> EXERCISE GOAL: Return exactly the lines from the one containing "You are a computer-use agent. The width" through the last line of the records below, both included, and leave out any pictures.

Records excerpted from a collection
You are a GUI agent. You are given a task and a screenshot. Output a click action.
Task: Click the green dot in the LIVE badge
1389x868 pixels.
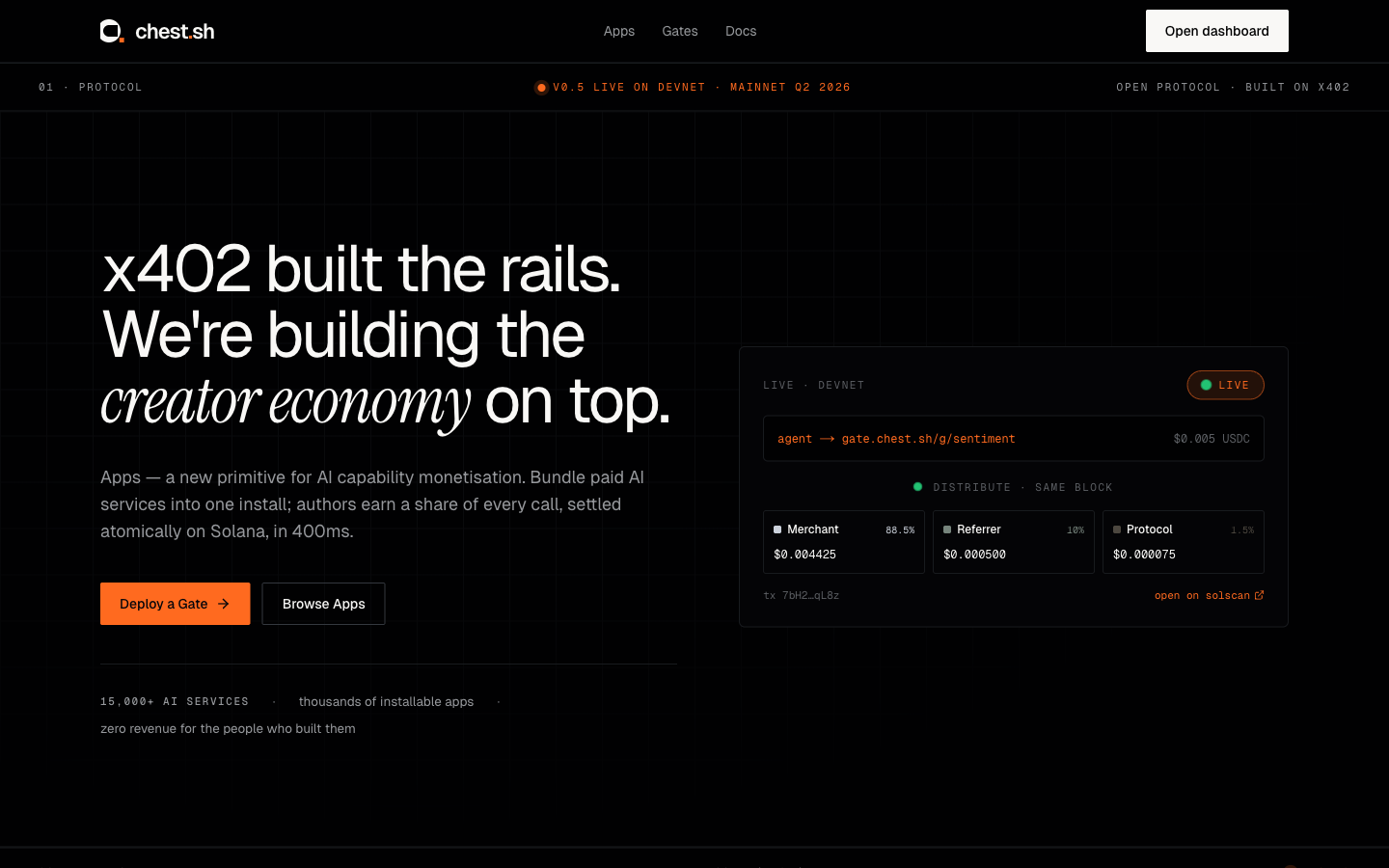tap(1206, 385)
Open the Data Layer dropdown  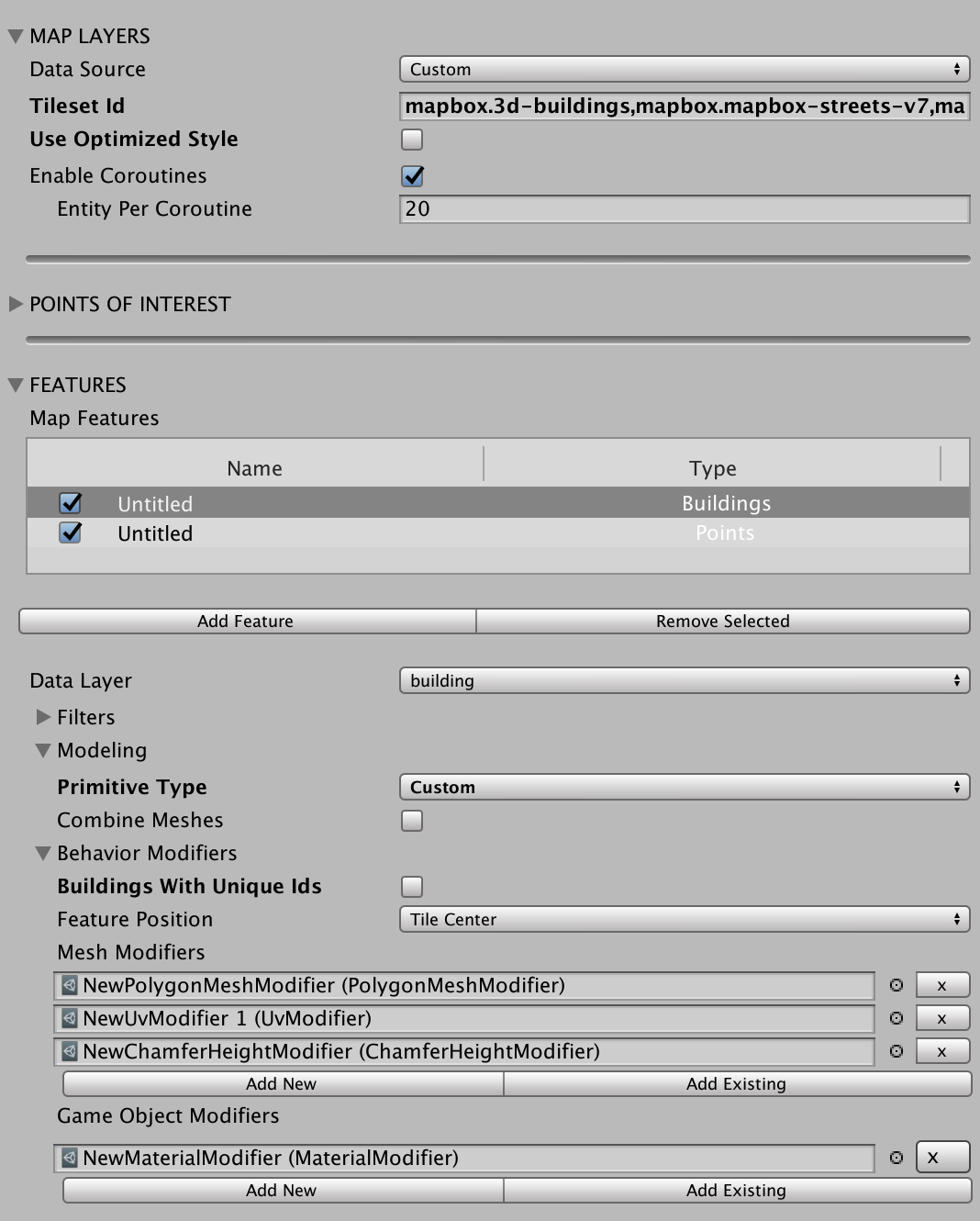pyautogui.click(x=684, y=680)
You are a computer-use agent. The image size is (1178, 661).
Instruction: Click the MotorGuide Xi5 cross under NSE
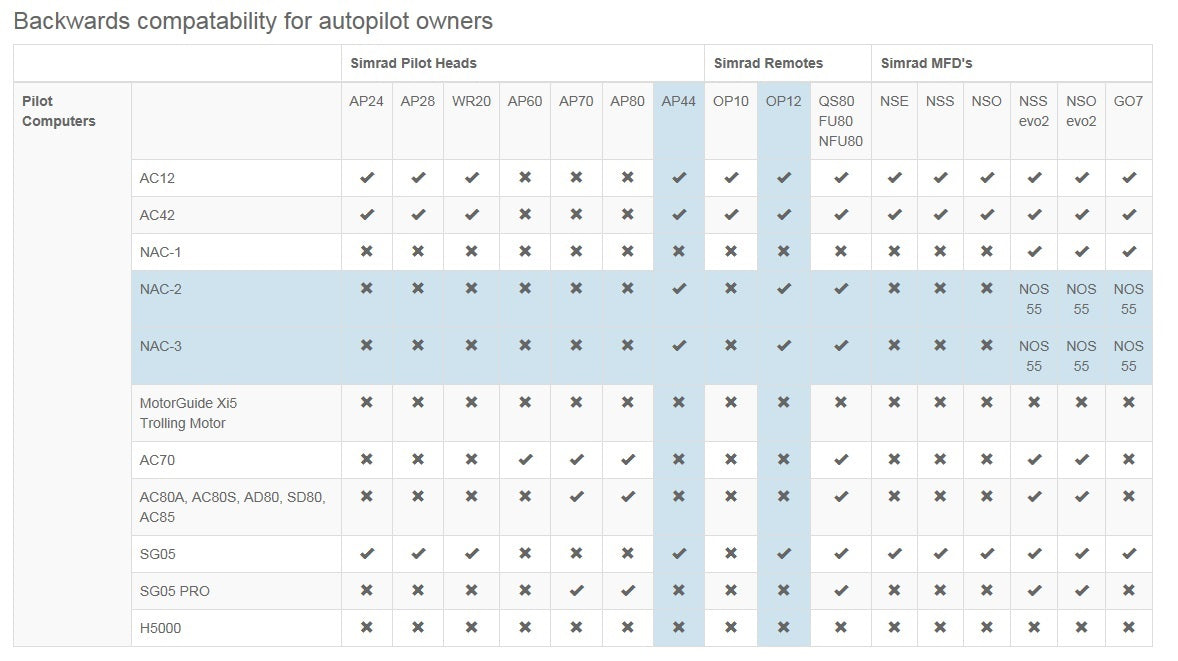click(894, 403)
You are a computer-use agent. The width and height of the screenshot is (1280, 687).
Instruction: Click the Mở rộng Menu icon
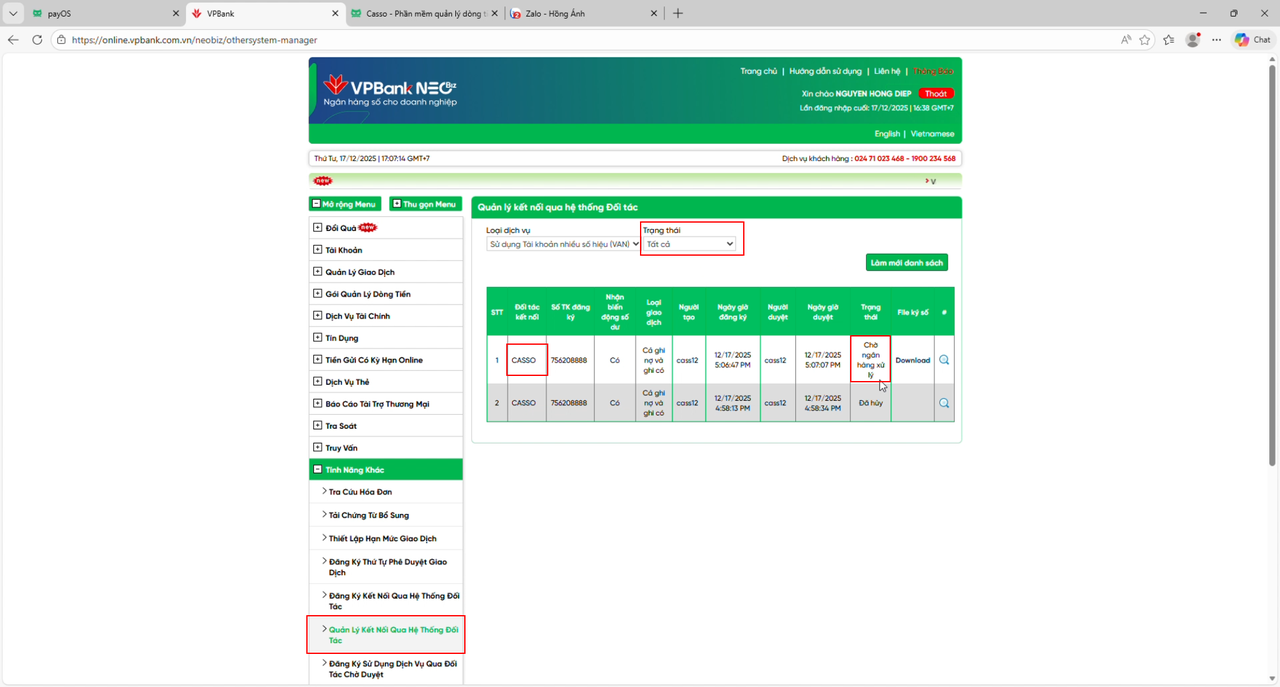(x=318, y=203)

> SOLUTION FOR THIS PROBLEM:
You are a computer-use agent. The width and height of the screenshot is (1280, 687).
Instruction: Click the Mở rộng Menu icon
(x=318, y=203)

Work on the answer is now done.